Astronomy 3 Lab Manual Radio Observing 8 Writing up the Lab When you complete the lab, have the TA sign your data sheets (spectrum printouts), which will form part of the lab report. Lab reports are due 1 week after you complete the lab. Lab reports are to be put into the box (labeled with your TAs name) which are located to the left of the main stairs when you enter Wilder Lab. Make sure you follow all of the general guidelines for A3 lab reports, which are discussed in a separate document posted onto Blackboard. You should use complete sentences throughout your lab report. When answering questions, please do so in an essay style, referencing the question you are answering.

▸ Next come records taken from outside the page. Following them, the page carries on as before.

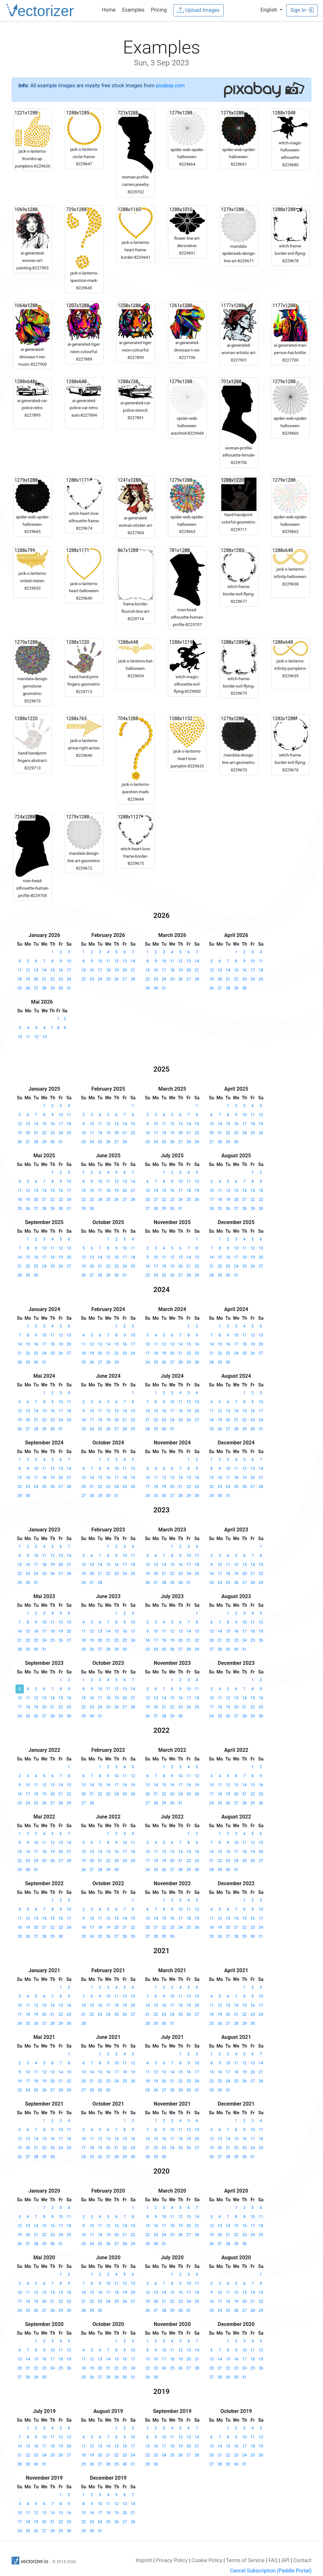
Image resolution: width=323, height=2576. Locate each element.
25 (19, 988)
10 (69, 961)
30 (61, 988)
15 (52, 970)
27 (36, 988)
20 (36, 979)
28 (44, 988)
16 (61, 970)
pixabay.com (170, 85)
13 (36, 970)
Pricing (159, 10)
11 (19, 970)
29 (52, 988)
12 (28, 970)
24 (69, 979)
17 (69, 970)
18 (19, 979)
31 (69, 988)
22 (52, 979)
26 (28, 988)
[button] (271, 10)
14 (44, 970)
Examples (133, 10)
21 (44, 979)
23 (61, 979)
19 (28, 979)
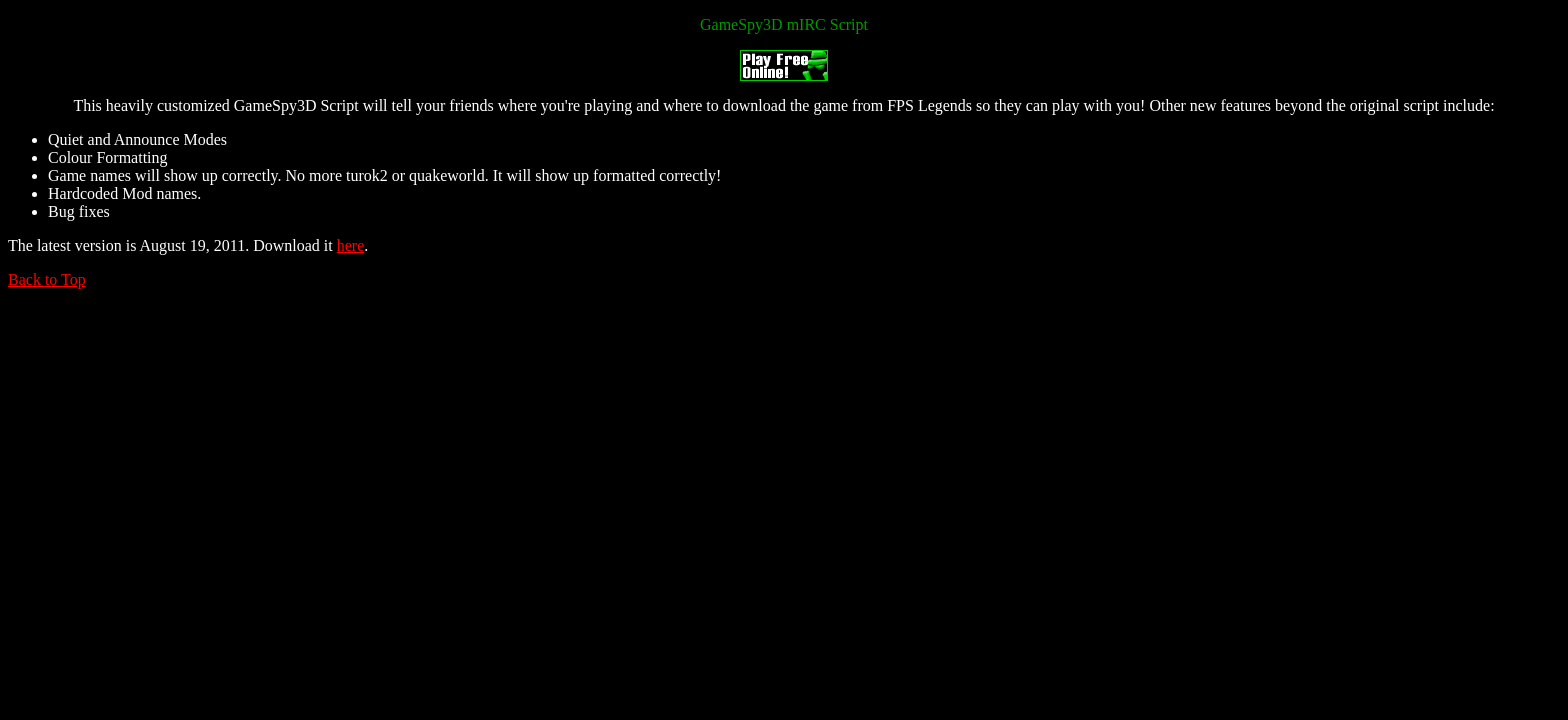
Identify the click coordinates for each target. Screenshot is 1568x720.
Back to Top (47, 279)
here (351, 245)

When you have equations to solve, show all of your work (not just the answer), and include units if needed. Make sure you show all details of your calculations, and describe how you obtained your results. Pre-Lab Questions 1. How many meters are there in 8 kpc? 2. If I determine the line of sight velocity of a cold neutral hydrogen gas cloud to be 150 km/s, at what wavelength do I observe the hydrogen emission line? 3. If I point the radio telescope at a Galactic Longitude of l = 40, at what distance from the Galactic center will I measure a maximum velocity for the gas? Express your answer in parsecs. 4. The Student Radio telescope has a diameter of 2.1m. What is the angular resolution of this telescope when observing the 21cm line of hydrogen? How does this compare to the angular resolution of the human eye?